- Source:
- Sissy Wommack
Serves/Makes:varies
- Ingredients
- 1 or 2 packages of dried fruit, apples, peaches, apricots, etc. your choice
- sugar, to taste
- spices, to taste, if desired, like cinnamon for the apples
- crisco shortening
- prepared pie crust dough (your favorite recipe)
- Preparation
- Take the dried fruit, and cover it with water and cook them down to a mush. Then add sugar to your taste.
- If you want to add spices, then do it now. I prefer not to add any spices, I like them plain.
- Make any pie crust recipe, a lot of it, and take and pinch off a piece of the dough about the size of an egg, and roll it out on a floured board, until it is very thin and round and about the size of a 6" to 7" plate.
- Put about 2 or 3 tbsp (45 ml) of the cooked fruit in the middle of the circle of dough (be careful and not over fill)then fold 1/2 over the other half of the dough, to make a half moon shaped pie.
- Take a fork, and dampen it and press the edges together, to seal the edges.
- Have a skillet preheated and ready with just enough melted grease to cover the bottom of the skillet, about 1/8 to 1/4 inch deep, I use the solid crisco, and the temperature of the skillet on about 350 to 375 degrees (200 C.), (or if using a skillet on the stove, the temp should be on medium to medium high) and adjust the temp as needed to make sure that the crust gets done but not burnt.
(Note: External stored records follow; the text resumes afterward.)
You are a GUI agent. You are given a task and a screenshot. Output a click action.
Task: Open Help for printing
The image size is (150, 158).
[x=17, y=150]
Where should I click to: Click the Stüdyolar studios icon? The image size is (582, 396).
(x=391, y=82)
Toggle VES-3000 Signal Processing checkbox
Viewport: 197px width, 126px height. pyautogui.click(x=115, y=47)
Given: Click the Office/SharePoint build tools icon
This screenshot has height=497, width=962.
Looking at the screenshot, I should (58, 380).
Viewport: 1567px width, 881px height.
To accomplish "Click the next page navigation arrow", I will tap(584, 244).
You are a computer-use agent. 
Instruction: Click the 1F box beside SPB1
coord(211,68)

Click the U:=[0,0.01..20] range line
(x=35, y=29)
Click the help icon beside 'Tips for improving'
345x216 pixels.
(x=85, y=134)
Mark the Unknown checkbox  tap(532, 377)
- You will need to add more crisco as you cook each batch of pies, and sometime you have to add more as they are cooking.
- Put as many pies in the skillet as will fit, brown good on one side then flip over and finish browning on the other side.
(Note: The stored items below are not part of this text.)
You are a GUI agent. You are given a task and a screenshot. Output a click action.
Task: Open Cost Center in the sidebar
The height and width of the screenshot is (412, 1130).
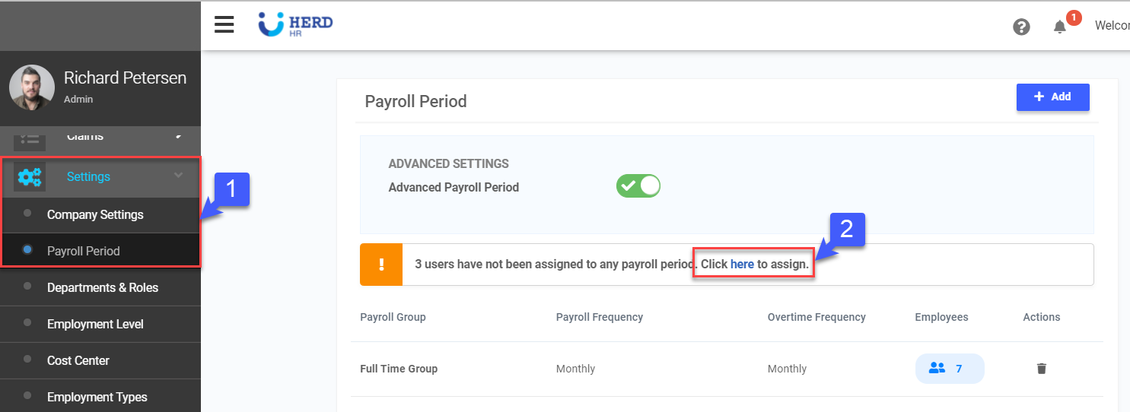click(78, 360)
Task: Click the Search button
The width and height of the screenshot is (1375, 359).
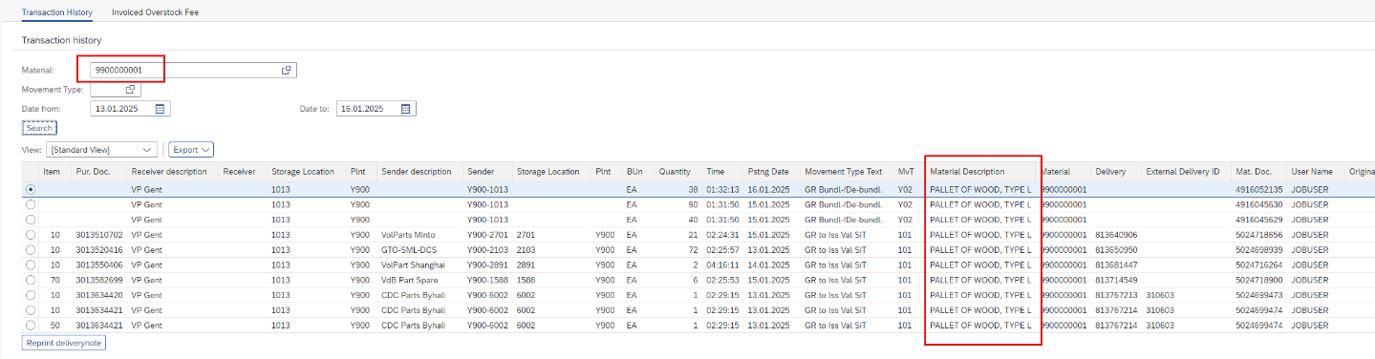Action: tap(39, 128)
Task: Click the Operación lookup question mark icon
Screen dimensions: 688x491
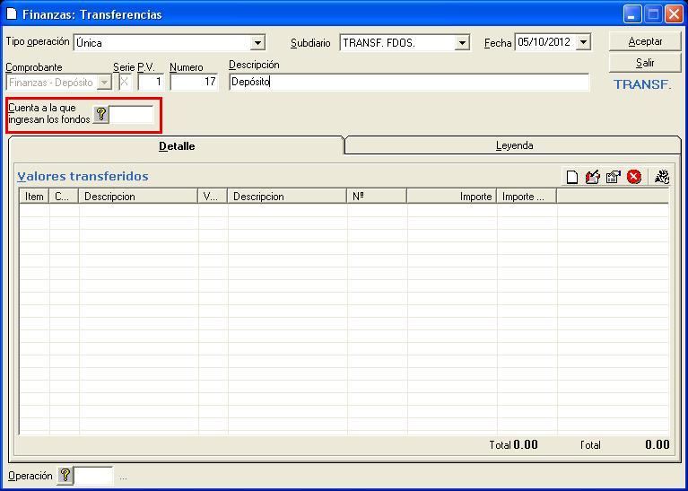Action: coord(65,476)
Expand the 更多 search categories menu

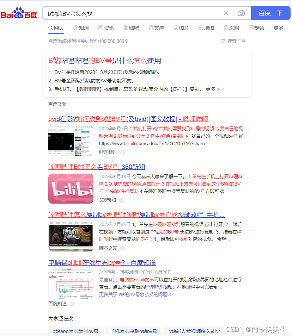278,28
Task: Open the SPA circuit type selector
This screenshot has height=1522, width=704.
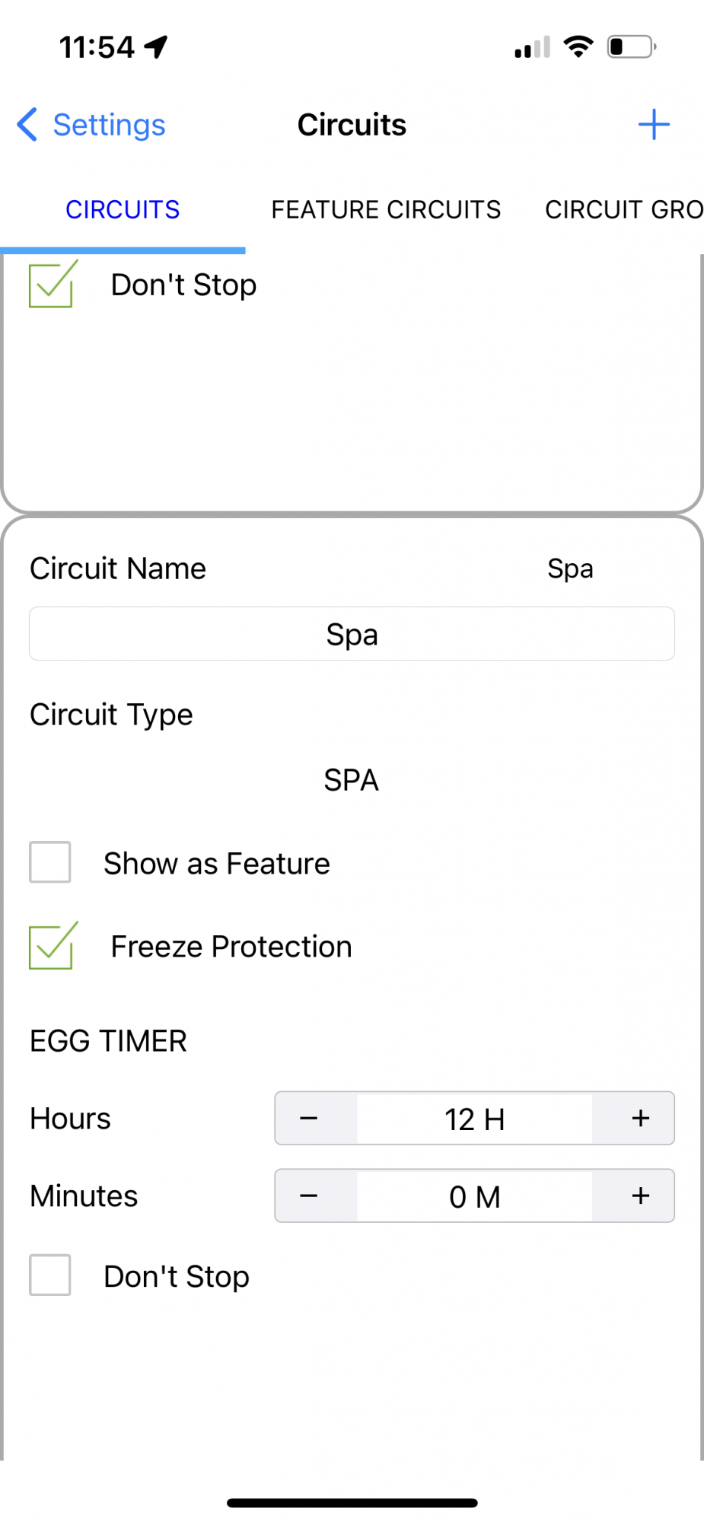Action: [352, 780]
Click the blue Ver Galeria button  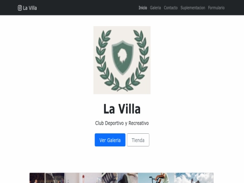[110, 140]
- Take them up and drain them on paper towels or brown paper sacks.
- They are wonderful. They are better cooked this way than deep fried. These are called pan fried.
- Comments
- Note: You can use canned biscuits, any cheap brand will do, and use one biscuit per pie, but this is the lazy woman's way, and hey, i do it, ha. And they taste just as good.)
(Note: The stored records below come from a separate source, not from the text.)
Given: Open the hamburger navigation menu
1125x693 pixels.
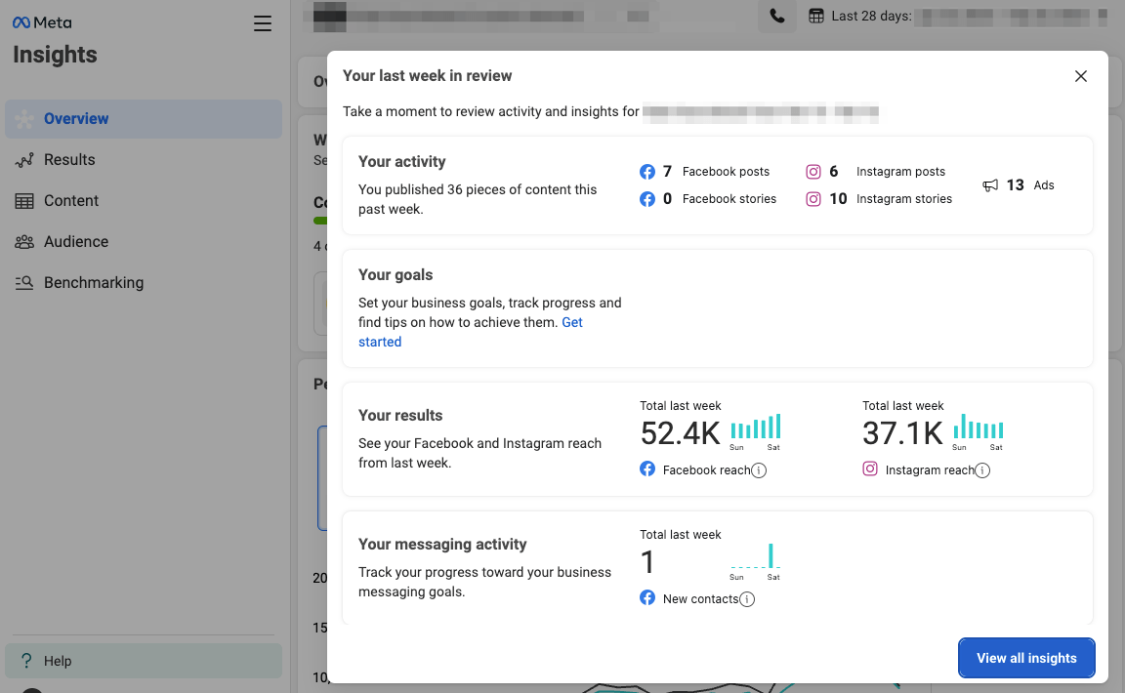Looking at the screenshot, I should tap(262, 23).
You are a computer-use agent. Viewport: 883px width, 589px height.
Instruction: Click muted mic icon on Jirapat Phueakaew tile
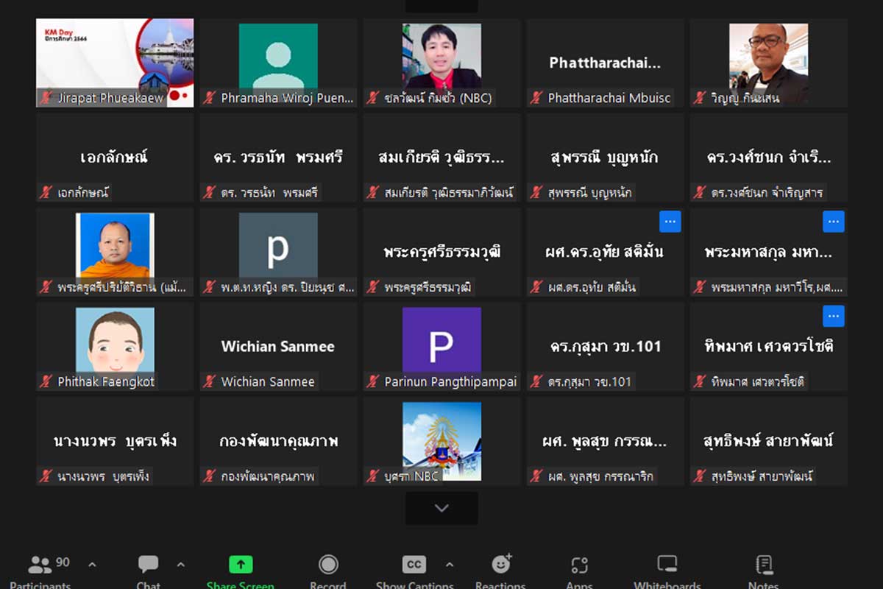tap(46, 98)
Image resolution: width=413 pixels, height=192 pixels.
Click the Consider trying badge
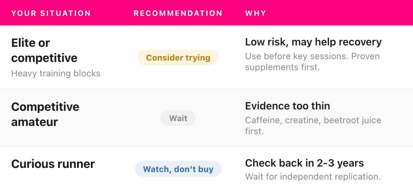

Mrs. Wommack, which is what I called Jerry, my husband's mother, cooked the best fried pies you ever put in your mouth. She dried her own apples and peaches, in the sunshine, outside on a white sheet with screen over them, or sometimes she would put them in the back window of the car on a white sheet. You had to keep the flies off of them. At night she would bring them in and put them in a pillow case then the next day she put them out again until they were completely dried and brown. After she dried them, she would put them in a pillow case and store them in a dry and cool place, or in the freezer. We had fried pies all winter. Nothing tastes as good as fried pies made from cooked dried fruit.